Exercise aim | Check each line of the listing for the string "heart", count the lines that have it, and answer with that number only.

### Source records

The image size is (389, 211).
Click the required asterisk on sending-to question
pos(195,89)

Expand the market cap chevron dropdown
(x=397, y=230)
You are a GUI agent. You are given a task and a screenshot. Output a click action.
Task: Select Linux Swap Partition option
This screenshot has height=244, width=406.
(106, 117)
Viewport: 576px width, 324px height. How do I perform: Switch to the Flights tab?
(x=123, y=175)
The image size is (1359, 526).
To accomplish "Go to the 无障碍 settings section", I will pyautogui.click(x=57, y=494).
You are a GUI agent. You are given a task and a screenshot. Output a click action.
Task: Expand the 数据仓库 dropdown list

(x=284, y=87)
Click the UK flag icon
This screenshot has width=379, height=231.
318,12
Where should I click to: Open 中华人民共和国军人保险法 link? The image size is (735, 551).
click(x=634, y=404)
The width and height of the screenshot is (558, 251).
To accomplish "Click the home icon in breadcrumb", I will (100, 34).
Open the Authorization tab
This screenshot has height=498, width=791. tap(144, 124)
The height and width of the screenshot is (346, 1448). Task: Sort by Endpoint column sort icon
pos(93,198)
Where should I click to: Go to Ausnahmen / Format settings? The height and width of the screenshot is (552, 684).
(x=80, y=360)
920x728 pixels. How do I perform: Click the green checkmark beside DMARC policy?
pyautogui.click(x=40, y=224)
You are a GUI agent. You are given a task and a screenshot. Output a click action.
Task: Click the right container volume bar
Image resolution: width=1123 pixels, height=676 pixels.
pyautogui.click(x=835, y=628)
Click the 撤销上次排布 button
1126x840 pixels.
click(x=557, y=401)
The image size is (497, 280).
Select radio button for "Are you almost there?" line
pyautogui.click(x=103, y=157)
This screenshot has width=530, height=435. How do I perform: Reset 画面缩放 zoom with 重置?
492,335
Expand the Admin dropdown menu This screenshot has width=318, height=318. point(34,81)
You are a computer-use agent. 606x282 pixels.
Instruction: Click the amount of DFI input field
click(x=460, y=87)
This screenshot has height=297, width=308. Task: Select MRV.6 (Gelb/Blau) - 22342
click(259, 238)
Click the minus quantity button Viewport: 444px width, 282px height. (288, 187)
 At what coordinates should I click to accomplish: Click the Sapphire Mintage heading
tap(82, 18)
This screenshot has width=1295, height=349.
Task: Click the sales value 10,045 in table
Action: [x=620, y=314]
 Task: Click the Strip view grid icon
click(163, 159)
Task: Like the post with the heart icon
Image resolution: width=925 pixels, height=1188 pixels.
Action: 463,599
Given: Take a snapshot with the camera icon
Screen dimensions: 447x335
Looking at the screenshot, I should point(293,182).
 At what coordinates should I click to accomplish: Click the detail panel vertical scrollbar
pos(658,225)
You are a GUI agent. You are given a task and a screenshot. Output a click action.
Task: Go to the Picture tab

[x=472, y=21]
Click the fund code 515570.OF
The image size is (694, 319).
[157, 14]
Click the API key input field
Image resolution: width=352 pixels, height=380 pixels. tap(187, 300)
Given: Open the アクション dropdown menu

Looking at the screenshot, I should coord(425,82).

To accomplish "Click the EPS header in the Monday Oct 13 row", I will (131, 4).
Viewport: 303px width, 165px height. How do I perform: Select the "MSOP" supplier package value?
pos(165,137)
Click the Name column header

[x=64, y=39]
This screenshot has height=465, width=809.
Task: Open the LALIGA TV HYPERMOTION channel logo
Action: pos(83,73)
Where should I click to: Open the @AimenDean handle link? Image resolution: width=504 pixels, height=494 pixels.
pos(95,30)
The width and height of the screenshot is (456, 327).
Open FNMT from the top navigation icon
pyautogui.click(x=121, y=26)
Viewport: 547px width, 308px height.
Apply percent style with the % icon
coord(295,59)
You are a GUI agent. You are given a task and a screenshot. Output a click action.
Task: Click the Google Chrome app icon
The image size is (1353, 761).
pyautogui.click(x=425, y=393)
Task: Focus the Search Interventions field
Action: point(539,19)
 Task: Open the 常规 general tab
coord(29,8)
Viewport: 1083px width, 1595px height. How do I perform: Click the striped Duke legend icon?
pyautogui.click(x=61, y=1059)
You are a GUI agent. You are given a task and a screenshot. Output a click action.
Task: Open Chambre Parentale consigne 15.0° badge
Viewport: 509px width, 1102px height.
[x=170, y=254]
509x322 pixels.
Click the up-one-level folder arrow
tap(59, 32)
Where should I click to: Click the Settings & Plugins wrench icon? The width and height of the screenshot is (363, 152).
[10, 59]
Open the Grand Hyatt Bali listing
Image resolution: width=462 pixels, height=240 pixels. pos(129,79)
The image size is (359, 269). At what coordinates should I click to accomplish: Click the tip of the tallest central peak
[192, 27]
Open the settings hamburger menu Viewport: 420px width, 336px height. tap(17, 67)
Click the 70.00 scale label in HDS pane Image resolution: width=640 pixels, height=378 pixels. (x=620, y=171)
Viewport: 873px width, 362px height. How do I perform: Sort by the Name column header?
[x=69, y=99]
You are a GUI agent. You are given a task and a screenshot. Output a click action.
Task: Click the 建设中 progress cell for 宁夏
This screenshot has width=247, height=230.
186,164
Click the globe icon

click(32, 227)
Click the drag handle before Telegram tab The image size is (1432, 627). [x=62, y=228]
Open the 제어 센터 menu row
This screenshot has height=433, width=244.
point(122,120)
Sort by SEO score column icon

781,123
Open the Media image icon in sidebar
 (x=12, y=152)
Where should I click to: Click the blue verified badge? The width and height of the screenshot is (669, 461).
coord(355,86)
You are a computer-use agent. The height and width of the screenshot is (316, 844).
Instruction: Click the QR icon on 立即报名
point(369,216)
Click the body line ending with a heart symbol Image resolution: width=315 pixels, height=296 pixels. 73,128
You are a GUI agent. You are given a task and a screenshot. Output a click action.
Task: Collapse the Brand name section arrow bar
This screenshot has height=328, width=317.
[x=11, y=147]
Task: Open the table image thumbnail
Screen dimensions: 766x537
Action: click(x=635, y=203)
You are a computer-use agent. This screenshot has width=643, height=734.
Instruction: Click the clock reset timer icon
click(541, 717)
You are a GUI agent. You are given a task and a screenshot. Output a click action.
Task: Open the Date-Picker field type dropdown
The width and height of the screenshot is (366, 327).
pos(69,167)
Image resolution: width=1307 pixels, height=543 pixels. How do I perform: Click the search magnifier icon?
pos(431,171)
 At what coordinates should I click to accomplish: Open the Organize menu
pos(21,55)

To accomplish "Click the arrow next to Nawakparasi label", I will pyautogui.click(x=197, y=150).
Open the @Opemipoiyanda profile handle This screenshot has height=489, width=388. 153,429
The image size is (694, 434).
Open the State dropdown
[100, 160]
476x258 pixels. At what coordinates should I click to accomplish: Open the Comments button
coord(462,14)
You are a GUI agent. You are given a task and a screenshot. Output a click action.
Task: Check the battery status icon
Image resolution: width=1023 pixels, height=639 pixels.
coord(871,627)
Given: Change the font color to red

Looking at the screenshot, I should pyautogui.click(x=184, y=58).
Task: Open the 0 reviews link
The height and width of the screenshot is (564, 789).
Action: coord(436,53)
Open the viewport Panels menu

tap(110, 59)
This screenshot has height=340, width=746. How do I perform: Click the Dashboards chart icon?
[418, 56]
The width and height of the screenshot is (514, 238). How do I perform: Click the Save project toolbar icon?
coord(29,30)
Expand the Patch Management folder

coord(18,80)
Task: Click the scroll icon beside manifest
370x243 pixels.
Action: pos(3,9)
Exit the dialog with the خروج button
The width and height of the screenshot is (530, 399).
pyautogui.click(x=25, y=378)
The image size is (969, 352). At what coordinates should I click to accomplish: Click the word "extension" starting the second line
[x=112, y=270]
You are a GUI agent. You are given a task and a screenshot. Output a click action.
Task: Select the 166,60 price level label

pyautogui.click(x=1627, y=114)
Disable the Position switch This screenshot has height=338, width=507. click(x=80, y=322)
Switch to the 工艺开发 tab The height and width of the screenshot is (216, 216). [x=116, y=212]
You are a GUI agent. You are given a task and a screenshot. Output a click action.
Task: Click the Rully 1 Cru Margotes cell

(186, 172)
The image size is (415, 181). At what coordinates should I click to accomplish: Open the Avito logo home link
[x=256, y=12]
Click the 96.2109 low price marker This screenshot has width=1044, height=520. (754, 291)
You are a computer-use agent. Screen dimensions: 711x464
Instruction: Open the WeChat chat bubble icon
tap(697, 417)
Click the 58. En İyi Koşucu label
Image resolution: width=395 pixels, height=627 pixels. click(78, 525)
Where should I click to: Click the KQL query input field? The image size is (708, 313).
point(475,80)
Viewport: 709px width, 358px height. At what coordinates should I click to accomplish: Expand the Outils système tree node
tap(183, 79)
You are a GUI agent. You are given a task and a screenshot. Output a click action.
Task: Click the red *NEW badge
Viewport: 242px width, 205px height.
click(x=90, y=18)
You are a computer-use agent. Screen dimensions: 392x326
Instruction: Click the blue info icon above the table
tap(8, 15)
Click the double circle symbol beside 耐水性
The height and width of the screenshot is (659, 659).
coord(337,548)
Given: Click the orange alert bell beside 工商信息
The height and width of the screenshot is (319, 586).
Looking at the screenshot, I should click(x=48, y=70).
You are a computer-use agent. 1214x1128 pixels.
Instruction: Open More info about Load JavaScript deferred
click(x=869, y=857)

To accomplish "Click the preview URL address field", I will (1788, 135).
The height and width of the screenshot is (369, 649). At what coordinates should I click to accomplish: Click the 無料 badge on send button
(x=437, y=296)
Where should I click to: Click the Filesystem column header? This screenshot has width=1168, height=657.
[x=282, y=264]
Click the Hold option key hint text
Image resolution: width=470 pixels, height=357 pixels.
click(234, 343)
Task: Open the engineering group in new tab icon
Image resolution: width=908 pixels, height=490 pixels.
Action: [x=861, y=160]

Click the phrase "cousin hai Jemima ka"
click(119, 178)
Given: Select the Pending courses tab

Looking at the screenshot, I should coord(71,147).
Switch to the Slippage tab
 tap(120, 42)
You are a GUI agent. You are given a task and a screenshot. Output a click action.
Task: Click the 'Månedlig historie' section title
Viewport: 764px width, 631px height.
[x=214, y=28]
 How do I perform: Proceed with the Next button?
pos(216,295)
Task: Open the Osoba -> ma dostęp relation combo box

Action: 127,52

######

Written answer | 2